**Problem to solve:**
Filter the data for lines with the word "bullet", then copy every line so identified.

Material for this exercise: Begin

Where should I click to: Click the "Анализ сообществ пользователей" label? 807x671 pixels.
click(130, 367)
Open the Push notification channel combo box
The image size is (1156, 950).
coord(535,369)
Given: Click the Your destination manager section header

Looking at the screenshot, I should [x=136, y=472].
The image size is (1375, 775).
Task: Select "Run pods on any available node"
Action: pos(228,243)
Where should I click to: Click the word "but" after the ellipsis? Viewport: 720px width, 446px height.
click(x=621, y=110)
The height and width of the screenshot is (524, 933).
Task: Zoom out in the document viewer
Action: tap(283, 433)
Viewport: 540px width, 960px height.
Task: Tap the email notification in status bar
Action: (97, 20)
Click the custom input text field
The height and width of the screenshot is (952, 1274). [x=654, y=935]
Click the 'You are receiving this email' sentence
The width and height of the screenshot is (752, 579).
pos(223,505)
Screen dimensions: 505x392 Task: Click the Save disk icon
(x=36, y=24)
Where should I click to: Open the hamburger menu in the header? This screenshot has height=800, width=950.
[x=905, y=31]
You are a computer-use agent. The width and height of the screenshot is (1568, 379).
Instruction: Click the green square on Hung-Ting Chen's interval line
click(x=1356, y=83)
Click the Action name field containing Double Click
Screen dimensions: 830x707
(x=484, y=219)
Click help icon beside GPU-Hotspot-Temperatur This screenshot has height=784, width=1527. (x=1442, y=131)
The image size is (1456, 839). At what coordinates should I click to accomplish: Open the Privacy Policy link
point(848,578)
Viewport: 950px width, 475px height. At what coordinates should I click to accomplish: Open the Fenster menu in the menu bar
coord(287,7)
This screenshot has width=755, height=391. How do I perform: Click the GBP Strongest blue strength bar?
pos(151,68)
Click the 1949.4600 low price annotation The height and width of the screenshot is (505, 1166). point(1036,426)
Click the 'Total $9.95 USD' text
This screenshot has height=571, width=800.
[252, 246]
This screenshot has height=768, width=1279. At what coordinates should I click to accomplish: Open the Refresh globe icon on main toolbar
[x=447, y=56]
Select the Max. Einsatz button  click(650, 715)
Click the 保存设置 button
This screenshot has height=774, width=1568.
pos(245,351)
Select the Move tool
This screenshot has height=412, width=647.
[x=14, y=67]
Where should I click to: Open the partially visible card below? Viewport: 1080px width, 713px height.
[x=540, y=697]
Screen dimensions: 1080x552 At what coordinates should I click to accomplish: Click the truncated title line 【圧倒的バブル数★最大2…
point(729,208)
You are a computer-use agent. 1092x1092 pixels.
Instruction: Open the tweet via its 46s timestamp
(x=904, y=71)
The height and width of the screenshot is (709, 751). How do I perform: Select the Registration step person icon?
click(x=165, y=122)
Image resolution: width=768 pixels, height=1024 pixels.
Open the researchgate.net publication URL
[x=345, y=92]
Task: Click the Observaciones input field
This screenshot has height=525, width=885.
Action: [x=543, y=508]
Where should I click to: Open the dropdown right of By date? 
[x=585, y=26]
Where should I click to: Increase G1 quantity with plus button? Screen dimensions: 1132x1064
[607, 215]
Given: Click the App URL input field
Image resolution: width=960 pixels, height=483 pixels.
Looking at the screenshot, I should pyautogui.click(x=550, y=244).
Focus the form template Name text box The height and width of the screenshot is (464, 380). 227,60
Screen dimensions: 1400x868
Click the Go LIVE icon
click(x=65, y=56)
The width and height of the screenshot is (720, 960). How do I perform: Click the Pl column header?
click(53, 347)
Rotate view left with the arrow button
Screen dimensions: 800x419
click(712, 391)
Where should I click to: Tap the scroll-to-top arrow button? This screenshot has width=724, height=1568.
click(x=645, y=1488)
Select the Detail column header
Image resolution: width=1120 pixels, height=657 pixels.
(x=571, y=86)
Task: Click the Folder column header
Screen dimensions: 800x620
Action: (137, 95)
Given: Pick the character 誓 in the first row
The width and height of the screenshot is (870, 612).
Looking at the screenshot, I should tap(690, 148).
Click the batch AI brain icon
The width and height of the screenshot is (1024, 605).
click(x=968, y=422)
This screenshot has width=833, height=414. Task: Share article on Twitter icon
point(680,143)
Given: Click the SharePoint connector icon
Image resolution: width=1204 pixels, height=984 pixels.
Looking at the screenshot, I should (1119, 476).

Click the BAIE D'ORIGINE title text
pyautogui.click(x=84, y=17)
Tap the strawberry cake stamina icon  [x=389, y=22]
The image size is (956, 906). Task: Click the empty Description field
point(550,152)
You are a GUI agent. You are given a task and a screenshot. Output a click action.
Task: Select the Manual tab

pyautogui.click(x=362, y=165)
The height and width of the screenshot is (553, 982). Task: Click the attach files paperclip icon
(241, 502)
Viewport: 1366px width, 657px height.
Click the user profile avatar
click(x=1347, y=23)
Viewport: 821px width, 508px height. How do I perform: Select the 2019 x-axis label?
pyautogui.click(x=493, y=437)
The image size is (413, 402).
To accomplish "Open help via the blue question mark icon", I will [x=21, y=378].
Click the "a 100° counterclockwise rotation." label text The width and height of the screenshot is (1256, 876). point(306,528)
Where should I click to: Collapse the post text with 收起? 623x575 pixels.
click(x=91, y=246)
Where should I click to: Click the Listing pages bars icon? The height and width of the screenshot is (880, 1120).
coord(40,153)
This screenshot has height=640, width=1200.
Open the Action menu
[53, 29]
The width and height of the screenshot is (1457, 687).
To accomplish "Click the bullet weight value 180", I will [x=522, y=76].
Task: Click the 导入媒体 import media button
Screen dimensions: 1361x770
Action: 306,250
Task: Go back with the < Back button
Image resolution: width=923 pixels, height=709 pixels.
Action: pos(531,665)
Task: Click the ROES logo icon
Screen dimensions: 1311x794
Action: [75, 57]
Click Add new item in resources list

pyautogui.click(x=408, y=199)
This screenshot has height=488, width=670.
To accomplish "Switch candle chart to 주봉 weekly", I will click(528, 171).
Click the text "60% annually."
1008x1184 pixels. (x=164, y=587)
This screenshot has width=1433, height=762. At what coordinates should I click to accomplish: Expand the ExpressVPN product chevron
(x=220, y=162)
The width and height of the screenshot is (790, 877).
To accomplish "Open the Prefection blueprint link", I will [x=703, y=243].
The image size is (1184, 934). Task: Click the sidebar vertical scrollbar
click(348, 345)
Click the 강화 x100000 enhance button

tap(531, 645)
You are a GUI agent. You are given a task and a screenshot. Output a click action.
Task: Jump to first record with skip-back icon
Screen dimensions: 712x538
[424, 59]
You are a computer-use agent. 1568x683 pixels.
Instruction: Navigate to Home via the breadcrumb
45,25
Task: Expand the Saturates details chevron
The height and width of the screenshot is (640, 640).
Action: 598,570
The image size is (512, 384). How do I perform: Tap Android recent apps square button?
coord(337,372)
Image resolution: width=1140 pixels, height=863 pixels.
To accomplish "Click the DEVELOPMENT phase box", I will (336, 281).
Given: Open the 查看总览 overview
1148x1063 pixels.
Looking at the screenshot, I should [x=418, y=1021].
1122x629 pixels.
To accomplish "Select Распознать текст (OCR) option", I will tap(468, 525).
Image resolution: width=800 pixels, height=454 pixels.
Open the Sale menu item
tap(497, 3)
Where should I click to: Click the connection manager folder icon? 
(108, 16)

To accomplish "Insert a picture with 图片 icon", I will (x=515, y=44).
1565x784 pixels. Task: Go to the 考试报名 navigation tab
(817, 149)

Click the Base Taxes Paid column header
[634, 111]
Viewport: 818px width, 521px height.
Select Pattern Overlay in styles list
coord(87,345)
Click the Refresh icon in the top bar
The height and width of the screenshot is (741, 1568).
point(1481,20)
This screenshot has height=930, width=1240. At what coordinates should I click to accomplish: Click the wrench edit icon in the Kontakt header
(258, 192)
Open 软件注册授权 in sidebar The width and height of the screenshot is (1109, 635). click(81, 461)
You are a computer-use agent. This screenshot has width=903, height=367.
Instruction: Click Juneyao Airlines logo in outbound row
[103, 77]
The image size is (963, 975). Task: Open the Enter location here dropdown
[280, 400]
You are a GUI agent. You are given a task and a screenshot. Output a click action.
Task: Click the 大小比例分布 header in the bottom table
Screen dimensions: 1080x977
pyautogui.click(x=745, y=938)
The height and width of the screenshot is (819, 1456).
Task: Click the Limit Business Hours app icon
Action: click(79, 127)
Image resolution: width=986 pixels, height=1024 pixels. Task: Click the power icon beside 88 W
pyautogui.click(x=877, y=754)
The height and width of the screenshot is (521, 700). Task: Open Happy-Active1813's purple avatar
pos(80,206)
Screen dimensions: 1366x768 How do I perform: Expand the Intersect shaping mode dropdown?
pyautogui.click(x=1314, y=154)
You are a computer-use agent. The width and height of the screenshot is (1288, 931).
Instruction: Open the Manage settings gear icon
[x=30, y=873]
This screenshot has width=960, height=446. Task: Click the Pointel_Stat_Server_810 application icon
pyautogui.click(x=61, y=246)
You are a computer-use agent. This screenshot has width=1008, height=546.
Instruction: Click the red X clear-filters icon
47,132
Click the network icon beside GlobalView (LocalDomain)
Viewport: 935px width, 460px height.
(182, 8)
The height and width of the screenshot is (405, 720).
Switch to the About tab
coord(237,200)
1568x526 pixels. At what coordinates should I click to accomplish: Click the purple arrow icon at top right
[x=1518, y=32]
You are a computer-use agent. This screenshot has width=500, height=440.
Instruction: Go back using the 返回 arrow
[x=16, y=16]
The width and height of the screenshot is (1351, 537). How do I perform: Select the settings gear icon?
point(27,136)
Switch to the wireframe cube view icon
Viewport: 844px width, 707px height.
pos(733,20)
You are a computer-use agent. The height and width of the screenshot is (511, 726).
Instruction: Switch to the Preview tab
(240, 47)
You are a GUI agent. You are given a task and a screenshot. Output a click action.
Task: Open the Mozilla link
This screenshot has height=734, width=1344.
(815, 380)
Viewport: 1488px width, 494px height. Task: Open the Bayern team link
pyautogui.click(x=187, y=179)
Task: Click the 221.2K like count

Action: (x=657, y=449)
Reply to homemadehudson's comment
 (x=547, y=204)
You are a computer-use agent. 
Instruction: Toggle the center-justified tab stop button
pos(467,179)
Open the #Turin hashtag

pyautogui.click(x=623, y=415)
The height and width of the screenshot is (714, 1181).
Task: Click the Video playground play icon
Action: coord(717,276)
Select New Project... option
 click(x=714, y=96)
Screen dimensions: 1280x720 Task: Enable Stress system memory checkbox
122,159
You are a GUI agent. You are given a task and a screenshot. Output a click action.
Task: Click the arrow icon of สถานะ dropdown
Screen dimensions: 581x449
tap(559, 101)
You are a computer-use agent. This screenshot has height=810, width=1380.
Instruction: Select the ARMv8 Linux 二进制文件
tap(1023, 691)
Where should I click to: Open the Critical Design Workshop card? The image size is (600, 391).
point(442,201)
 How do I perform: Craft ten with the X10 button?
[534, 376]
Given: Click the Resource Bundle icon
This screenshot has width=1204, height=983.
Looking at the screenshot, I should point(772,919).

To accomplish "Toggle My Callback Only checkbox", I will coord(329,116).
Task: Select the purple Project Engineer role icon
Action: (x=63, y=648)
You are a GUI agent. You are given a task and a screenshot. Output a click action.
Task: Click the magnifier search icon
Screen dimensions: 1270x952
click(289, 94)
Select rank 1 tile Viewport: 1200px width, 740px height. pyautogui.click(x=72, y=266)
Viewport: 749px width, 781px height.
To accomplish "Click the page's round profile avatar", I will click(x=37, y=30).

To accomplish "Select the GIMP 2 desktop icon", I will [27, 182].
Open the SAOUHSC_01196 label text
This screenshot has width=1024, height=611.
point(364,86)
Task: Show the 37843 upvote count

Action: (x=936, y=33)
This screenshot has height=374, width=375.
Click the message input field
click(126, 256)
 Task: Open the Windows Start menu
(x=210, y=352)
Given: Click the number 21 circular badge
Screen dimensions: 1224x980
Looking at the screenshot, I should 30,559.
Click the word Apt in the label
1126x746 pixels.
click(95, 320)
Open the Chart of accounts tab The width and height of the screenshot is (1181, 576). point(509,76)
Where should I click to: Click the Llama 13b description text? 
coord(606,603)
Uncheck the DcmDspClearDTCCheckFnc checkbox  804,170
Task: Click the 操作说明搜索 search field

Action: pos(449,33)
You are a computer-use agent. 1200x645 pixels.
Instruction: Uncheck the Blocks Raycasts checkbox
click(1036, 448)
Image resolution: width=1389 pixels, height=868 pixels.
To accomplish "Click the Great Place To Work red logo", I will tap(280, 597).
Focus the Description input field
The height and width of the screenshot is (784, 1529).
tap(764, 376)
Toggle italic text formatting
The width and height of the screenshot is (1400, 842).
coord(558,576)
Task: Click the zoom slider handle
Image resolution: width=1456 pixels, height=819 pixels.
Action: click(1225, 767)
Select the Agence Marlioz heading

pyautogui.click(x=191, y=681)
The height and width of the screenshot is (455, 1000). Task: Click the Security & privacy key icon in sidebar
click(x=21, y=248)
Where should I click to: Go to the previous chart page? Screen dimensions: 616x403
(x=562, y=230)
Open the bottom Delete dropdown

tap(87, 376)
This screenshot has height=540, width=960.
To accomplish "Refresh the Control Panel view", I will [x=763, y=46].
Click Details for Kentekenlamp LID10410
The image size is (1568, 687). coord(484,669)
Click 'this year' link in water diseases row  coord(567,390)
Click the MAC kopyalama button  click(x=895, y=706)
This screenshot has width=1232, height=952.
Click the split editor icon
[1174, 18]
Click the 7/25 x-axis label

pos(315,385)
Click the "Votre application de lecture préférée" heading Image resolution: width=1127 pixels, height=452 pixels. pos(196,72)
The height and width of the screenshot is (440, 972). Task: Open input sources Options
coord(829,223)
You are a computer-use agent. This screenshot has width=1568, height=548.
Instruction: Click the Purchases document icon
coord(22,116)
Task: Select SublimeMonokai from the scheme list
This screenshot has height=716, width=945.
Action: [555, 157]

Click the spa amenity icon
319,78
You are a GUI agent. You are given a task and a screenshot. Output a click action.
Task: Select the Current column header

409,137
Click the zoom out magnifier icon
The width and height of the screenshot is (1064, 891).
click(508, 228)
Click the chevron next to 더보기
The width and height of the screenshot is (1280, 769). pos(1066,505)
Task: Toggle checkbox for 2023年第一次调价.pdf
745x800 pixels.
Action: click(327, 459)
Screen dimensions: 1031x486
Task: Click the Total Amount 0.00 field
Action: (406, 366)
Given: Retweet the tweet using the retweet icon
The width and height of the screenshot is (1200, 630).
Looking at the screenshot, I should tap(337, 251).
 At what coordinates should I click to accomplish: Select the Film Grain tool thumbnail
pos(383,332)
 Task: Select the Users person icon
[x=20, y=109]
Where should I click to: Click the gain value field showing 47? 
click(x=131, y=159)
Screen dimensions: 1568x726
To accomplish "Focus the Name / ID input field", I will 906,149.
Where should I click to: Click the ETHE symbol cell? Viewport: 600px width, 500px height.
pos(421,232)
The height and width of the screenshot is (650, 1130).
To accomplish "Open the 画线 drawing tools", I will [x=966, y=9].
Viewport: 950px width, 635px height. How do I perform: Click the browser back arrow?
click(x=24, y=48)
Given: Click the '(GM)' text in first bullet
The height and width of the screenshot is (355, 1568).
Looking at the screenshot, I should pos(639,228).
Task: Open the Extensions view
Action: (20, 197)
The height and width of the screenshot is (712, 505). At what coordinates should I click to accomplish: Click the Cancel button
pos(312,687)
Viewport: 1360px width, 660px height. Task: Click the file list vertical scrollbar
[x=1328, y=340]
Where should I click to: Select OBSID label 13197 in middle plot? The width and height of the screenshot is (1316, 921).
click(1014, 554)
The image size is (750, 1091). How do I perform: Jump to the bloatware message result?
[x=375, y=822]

Material for this exercise: End

**Response below:**
To accomplish "Click the bullet weight value 180", I will [x=522, y=76].
Given: Click the '(GM)' text in first bullet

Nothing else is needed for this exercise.